Thats what you say but Iraqs neighbor paid the price. So i guess we are in a position.

----------


## susano

> That should tell you to rethink your opinion.


I'm opposed to unjust wars. That's the biggest reason I supported Ron Paul. If some commie also happens to hold that position, I'm not going to change mine.

----------


## Swordsmyth

> The United States invaded Iraq. It was not justified. Once that happened, the US was in no position to be indignant about the next door neighbor of Iraq getting involved and killing US troops. To claim the US had or has any right to be indignant about it's forces getting killed by by a party they did not invade, while they were/are invaders and occupiers themselves, is madness. This is not about likeing the Iranian regime. It's about acknowledging that they had/have a legitimate interest in what goes on right next door. Western occupation of their neighbor poses a real threat to them.


We have just as much right to be indignant about someone we didn't attack killing us us Iraq had to be indignant that we attacked even though they did nothing to us.
Or are you going to say that Iraq had no right to be indignant we invaded when they attacked Kuwait?

Stop making excuses for Iran, Americans were not and are not fair game for Iran in Iraq.

----------


## Swordsmyth

> I'm opposed to unjust wars. That's the biggest reason I supported Ron Paul. If some commie also happens to hold that position, I'm not going to change mine.


I also am opposed to unjust wars but killing an enemy who killed our men is not unjust and this is not a war.

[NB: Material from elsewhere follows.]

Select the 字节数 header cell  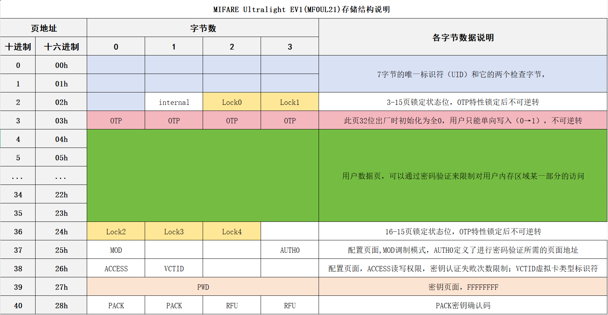pyautogui.click(x=203, y=28)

And zippy is twisting the facts in that post.

----------


## AngryCanadian

> We have just as much right to be indignant about someone we didn't attack killing us us Iraq had to be indignant that we attacked even though they did nothing to us.
> Or are you going to say that Iraq had no right to be indignant we invaded when they attacked Kuwait?
> 
> Stop making excuses for Iran, Americans were not and are not fair game for Iran in Iraq.





> Or are you going to say that Iraq had no right to be indignant we invaded when they attacked Kuwait?

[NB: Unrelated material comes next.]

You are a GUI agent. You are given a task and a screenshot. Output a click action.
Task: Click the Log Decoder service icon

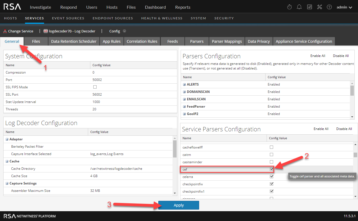pyautogui.click(x=46, y=31)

Or like how you Americans sided with the terrorist Albanians KLA and attacked Serbia bombed it for 80 days, destroying and poisoning civilians? and forcing Serbia to accpet surrender and allow Kosovo to be military occupied even to this day?

You Americans really don't have a good world rep right now and this attack in Iraq agaisnt Iran is not going to help your world image.

----------


## Swordsmyth

> Or like how you Americans sided with the terrorist Albanians KLA and attacked Serbia bombed it for 80 days, destroying and poisoning civilians? and forcing Serbia to accpet surrender and allow Kosovo to be military occupied even to this day?
> 
> You Americans really don't have a good world rep right now and this attack in Iraq agaisnt Iran is not going to help your world image.


Completely irrelevant.

----------


## susano

> I hated to do it, but I had to break out the Wikipedia.  The Kurds are Sunni.
> 
> This makes sense now, based on Hussein's attempted incursions into Iran.  
> 
> Flashback to Scott Ritter's 2007ish "Calling Out Idiot America." 
> 
> 
> 
> 
> ...


Some Kurds (PKK) are atheist communists, as well. Very complicated situation over there and all the more reason the US has no $#@!ing business there.

----------


## susano

> When you Americans imposed sanctions on Yugoslavia and in Bosnia it was impossible to buy or to find bread because of the prices had gone up because of the sanctions. Decades sanctions are still felt across the region.
> 
> The only way you had food was if you saw some Jihadists patrolling in some Muslim proxy groups occupied towns. Or at least if you stayed near the NATO/UN/American forces....


Are you Serb or from the former Yugoslavia? 

Balkans. Even more complex than the middle east!

----------


## susano

> Iran has been killing Americans in Iraq for many years.
> They should have been thanking us for taking out Saddam for them.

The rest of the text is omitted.